Training status of individuals

  • The population that would most benefit from this supplement remains unclear, given the range of subjects (trained, untrained, males, and females) and duration of consumption

  • It is important to consider the impact of type, level, and duration of training, genetics, recovery strategy, and sex of athletes compared to untrained individuals moderating the influence of taurine consumption on performance outcomes.

Taurine and performance

Approximately 68% of the studies we included in this review reported improvements to a variety of performance variables. While these statistics are encouraging, the study designs, subject population, and experimental outcomes are too variable to fully support taurine’s efficacy as an ergogenic aid. However, taurine has been implicated in a variety of physiological, biochemical, and metabolic processes and thus more research on taurine and performance s certainly warranted.

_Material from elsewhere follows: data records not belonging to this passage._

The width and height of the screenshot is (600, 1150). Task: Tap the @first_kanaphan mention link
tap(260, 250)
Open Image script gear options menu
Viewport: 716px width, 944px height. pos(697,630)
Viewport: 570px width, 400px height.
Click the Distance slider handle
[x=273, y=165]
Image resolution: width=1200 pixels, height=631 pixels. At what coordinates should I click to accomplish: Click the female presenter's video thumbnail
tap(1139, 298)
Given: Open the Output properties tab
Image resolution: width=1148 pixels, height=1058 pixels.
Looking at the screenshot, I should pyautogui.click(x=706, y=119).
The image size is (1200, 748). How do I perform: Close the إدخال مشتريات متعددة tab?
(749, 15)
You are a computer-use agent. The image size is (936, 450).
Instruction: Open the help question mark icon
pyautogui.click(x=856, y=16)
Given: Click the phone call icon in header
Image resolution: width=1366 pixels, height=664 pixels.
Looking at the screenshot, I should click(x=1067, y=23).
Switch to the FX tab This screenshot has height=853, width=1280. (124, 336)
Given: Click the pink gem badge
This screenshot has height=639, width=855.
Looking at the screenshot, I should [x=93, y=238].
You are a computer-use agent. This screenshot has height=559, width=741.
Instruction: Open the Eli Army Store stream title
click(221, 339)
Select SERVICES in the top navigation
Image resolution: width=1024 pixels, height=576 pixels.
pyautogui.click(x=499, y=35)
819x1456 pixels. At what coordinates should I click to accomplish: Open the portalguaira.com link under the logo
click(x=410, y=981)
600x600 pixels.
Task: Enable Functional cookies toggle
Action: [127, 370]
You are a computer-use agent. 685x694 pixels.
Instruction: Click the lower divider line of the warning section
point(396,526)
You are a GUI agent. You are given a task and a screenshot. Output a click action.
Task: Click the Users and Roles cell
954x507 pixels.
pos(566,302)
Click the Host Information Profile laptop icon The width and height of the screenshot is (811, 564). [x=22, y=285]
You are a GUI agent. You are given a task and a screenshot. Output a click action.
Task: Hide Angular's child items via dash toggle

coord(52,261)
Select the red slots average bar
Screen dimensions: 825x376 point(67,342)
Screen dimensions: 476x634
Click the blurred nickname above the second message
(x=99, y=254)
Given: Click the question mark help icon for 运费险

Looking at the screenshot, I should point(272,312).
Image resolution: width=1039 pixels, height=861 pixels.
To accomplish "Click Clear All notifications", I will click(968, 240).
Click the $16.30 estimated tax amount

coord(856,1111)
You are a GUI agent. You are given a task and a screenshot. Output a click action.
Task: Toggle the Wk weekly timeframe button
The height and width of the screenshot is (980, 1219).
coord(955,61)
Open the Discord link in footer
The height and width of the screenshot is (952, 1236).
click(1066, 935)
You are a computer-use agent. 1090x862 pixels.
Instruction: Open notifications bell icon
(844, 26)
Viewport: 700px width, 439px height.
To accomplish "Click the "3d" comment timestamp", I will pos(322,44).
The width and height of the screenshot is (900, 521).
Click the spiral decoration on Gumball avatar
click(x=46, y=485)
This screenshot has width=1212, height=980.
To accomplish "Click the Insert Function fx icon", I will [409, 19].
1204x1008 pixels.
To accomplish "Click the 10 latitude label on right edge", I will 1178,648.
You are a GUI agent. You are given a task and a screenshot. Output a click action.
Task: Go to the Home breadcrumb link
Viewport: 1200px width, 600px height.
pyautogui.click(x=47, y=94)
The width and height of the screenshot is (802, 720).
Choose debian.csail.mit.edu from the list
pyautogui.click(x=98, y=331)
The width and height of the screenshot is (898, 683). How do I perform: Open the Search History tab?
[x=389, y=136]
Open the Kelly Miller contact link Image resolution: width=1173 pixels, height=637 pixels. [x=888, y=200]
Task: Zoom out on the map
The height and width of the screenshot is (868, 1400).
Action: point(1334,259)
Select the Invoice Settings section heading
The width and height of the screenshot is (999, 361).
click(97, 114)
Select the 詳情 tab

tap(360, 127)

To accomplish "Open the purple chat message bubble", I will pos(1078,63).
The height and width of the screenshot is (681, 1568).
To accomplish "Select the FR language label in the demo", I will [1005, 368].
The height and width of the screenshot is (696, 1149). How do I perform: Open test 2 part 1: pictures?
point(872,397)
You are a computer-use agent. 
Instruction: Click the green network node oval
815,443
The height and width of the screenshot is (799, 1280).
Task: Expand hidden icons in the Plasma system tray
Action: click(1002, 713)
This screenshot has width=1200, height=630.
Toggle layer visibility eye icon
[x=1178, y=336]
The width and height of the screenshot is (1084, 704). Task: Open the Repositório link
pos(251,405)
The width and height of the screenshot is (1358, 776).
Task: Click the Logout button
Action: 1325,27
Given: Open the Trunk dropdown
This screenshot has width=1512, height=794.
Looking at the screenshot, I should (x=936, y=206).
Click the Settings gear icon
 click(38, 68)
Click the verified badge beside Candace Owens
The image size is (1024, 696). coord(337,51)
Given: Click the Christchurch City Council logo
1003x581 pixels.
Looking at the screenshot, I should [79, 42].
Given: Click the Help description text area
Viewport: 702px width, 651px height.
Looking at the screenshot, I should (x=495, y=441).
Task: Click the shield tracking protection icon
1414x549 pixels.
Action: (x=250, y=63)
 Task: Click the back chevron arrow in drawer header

There is mixed research that taurine improves endurance, strength, and power, and expedites the recovery of DOMS or markers of muscle damage. However, there is an increase in endurance performance improvements compared to anaerobic outcomes (strength and power). The greater concentration of taurine in oxidative muscle fibers may support taurine’s role in endurance events. The mechanisms that elucidate how taurine affects human endurance performance and the appropriate doses for the specific performance outcomes are still unclear. While more research is continually developed regarding the effects of taurine in sports and exercise, the consensus of these outcomes is unclear regarding’s taurine’s role in aerobic and anaerobic performance, muscle damage and soreness, and recovery.